Material for the task section start

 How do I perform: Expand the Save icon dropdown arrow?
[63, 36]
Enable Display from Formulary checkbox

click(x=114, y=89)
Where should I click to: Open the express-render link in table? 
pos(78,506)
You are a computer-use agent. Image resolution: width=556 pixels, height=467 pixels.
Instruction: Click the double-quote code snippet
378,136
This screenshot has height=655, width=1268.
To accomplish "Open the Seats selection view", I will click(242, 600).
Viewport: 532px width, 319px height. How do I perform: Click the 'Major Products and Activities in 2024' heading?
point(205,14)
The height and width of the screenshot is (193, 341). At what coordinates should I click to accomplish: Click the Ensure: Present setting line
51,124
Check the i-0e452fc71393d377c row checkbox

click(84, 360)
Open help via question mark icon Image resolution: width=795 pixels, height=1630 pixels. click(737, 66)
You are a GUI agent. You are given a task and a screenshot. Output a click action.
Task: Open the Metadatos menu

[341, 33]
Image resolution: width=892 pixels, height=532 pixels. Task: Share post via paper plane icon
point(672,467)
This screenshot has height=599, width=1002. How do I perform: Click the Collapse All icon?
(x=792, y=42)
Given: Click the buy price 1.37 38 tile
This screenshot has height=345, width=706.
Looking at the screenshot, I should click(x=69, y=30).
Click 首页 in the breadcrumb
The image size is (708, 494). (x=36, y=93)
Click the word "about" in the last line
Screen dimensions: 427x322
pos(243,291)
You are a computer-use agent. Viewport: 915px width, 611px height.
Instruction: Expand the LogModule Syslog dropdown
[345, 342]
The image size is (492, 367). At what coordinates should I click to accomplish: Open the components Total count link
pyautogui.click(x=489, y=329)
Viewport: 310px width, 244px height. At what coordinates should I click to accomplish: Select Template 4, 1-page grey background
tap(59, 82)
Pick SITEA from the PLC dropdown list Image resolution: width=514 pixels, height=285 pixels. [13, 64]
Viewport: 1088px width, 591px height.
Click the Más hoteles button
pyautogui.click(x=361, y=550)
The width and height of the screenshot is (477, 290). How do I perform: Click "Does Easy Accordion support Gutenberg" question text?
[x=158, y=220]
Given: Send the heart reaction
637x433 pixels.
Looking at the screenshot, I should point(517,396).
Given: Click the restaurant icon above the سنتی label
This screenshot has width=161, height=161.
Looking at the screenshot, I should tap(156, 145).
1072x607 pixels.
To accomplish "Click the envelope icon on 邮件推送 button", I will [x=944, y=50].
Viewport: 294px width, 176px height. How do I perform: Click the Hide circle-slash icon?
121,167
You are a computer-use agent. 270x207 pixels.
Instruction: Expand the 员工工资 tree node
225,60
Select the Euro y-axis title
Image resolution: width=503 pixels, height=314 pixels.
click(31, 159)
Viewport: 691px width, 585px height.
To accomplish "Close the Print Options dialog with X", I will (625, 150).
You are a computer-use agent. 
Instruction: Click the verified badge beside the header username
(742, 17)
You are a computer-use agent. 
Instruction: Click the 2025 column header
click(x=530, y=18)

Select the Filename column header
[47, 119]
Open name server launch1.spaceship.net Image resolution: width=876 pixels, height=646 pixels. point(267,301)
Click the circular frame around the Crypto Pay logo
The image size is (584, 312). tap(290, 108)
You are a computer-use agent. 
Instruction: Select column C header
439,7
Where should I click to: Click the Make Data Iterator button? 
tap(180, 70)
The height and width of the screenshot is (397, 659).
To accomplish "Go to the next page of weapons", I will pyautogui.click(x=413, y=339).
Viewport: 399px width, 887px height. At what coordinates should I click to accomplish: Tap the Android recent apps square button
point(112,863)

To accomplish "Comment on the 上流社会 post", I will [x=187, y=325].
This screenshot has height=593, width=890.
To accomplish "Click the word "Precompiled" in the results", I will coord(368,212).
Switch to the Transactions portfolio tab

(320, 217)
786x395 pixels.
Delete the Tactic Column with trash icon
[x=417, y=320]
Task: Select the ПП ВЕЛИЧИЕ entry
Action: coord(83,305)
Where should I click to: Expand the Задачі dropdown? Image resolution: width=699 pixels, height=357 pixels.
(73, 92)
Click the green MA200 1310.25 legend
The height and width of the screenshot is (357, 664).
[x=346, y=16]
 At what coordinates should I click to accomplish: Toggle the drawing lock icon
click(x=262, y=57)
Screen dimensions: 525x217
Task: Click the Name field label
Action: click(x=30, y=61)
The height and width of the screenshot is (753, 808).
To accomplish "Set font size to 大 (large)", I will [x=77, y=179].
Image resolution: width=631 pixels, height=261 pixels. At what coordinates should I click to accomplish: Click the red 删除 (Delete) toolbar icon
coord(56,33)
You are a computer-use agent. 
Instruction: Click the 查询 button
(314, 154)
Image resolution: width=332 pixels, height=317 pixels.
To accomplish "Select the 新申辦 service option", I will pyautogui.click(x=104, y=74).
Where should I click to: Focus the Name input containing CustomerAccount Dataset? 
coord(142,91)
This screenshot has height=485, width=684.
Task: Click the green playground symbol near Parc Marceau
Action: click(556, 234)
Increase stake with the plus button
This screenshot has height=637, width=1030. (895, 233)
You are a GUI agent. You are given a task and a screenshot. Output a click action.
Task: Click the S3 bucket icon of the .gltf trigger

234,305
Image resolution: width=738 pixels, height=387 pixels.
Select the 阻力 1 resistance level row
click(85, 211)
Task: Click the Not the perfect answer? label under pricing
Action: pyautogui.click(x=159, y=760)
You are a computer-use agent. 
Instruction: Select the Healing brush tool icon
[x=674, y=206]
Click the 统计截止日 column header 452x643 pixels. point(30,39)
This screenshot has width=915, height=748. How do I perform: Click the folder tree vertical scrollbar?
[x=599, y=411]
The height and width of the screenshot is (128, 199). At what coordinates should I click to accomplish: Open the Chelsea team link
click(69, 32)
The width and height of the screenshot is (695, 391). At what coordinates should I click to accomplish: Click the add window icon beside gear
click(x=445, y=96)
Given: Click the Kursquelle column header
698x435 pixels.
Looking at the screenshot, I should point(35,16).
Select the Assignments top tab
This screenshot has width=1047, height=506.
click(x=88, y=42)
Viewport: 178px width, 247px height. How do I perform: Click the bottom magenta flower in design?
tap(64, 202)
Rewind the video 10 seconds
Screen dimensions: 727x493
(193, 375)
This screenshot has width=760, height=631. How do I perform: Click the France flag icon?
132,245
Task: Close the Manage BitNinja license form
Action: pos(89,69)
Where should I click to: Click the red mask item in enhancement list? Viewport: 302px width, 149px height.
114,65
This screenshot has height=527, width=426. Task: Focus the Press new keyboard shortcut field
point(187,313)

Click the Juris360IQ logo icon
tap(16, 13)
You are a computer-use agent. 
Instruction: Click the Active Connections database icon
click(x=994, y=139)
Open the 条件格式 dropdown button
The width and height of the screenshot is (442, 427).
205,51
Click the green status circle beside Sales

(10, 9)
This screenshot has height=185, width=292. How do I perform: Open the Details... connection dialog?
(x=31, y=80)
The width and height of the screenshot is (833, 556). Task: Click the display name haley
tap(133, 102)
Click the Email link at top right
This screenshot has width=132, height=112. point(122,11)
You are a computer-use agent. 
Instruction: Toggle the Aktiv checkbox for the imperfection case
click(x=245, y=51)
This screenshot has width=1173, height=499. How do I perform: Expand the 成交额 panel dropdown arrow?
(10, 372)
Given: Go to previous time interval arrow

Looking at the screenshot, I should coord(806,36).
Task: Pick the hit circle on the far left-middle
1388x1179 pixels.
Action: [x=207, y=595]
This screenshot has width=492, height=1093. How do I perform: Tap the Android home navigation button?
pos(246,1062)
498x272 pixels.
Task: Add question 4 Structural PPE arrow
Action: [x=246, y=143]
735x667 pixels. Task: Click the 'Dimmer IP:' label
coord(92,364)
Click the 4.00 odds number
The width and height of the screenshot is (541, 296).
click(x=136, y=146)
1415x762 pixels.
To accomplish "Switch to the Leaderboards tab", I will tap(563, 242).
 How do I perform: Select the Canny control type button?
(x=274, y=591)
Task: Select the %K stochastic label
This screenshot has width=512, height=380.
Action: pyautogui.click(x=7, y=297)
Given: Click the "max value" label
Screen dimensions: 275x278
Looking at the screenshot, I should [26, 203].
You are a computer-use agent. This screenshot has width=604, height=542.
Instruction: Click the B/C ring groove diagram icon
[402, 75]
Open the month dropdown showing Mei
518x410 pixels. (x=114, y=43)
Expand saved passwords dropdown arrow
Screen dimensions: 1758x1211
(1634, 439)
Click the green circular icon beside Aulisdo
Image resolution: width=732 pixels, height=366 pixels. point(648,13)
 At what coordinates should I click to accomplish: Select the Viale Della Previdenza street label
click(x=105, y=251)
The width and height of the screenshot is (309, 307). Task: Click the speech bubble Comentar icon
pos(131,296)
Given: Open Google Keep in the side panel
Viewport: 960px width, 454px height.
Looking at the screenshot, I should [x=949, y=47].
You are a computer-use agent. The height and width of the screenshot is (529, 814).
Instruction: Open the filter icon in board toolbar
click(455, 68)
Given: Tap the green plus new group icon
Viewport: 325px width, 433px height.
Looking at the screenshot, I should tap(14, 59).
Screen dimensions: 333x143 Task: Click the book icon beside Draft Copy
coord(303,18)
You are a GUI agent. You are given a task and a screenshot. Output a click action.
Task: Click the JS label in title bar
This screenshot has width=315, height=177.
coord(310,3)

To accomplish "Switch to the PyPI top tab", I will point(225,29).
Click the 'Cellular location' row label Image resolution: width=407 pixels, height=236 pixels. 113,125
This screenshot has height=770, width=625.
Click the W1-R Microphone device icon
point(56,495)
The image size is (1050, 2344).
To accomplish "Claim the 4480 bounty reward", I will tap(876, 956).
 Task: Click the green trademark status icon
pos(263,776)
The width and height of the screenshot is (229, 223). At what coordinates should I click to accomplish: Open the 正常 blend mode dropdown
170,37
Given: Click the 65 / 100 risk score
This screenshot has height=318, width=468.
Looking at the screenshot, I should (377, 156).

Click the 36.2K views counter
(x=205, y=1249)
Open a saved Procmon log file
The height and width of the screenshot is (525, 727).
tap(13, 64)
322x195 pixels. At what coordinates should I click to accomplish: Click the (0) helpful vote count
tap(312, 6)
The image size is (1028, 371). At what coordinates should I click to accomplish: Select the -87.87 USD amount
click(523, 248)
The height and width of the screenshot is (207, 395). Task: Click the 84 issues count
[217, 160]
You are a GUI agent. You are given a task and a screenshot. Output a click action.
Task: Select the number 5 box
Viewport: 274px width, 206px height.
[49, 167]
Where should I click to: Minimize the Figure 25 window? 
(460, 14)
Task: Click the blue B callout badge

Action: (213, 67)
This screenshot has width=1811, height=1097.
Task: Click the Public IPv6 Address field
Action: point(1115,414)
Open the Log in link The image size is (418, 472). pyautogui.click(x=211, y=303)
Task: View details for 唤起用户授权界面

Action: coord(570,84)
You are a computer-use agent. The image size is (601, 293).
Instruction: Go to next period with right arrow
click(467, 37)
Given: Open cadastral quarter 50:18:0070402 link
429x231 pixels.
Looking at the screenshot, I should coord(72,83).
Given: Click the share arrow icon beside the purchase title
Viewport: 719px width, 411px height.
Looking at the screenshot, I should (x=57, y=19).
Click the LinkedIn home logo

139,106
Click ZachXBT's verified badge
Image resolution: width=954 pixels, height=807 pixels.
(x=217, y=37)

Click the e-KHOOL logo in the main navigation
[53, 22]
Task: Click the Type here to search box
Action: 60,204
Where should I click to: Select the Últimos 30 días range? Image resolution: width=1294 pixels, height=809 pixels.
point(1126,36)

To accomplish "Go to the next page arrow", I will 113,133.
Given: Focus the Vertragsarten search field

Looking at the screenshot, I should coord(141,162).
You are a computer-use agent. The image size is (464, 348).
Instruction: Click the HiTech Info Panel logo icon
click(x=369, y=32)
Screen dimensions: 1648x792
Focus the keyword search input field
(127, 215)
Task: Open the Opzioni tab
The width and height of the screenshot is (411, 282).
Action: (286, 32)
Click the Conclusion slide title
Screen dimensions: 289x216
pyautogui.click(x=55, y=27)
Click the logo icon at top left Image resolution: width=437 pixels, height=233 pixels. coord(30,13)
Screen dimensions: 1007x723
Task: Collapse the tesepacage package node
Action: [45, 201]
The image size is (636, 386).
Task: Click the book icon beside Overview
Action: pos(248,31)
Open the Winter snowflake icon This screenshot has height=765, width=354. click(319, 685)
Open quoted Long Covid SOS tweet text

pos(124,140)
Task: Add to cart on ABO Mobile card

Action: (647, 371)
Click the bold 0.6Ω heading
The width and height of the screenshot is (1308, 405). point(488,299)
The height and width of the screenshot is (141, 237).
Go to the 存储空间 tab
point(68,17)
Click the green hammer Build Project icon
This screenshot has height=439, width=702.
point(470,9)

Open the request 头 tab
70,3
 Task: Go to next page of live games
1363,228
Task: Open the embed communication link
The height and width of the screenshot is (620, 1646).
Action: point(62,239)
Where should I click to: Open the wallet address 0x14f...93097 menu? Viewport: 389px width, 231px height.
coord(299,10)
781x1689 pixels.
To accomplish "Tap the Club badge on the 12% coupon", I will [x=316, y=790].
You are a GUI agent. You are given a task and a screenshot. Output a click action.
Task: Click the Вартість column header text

Material for the task section end

Exercise details:
In the entries above, find the lines containing the word "saved" and say how many there are, with no other words.

Response to this exercise:
2